**What is being asked**
Below is a set of entries. Reproduce exactly the lines from the one containing "Task: Click 'votre" through the end, both included.

-------

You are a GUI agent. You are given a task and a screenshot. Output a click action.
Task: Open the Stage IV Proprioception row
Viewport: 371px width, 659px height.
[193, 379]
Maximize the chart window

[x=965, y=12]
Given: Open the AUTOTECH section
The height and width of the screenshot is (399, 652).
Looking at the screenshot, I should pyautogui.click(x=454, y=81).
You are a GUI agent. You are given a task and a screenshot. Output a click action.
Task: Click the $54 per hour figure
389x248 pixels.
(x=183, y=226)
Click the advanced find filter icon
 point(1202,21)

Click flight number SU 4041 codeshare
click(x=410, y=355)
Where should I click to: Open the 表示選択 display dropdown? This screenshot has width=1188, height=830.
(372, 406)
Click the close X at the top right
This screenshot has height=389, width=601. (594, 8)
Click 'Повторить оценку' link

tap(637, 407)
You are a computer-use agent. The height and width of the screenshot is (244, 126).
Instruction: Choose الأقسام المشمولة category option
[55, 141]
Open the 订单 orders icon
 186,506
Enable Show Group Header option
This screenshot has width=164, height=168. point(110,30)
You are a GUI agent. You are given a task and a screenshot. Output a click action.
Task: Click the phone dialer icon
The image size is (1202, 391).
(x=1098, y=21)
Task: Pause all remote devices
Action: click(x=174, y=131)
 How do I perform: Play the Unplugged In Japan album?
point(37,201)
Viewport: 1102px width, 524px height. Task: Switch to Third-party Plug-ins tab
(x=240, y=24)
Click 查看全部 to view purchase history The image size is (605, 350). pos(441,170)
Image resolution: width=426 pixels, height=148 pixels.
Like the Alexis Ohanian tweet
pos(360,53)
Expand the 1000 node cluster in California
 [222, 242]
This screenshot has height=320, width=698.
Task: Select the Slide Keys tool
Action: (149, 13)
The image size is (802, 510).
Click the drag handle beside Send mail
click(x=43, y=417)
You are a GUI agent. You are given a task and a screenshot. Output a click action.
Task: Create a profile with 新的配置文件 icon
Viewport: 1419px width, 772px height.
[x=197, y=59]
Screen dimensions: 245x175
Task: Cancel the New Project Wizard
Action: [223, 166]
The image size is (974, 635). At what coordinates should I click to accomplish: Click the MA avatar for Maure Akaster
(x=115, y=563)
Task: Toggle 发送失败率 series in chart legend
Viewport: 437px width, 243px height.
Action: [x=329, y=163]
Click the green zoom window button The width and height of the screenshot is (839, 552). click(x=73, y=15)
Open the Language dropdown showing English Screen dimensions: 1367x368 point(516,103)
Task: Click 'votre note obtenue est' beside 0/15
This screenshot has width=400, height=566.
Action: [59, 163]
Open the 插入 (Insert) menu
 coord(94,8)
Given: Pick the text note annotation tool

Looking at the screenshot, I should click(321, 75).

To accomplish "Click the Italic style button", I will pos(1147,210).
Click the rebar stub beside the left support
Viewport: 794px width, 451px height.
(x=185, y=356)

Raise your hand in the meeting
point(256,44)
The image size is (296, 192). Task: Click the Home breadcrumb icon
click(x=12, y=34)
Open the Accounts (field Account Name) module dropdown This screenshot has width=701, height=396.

-------

**Answer section**
Task: Click 'votre note obtenue est' beside 0/15
This screenshot has width=400, height=566.
Action: [59, 163]
Open the 插入 (Insert) menu
 coord(94,8)
Given: Pick the text note annotation tool

Looking at the screenshot, I should click(321, 75).

To accomplish "Click the Italic style button", I will pos(1147,210).
Click the rebar stub beside the left support
Viewport: 794px width, 451px height.
(x=185, y=356)

Raise your hand in the meeting
point(256,44)
The image size is (296, 192). Task: Click the Home breadcrumb icon
click(x=12, y=34)
Open the Accounts (field Account Name) module dropdown This screenshot has width=701, height=396.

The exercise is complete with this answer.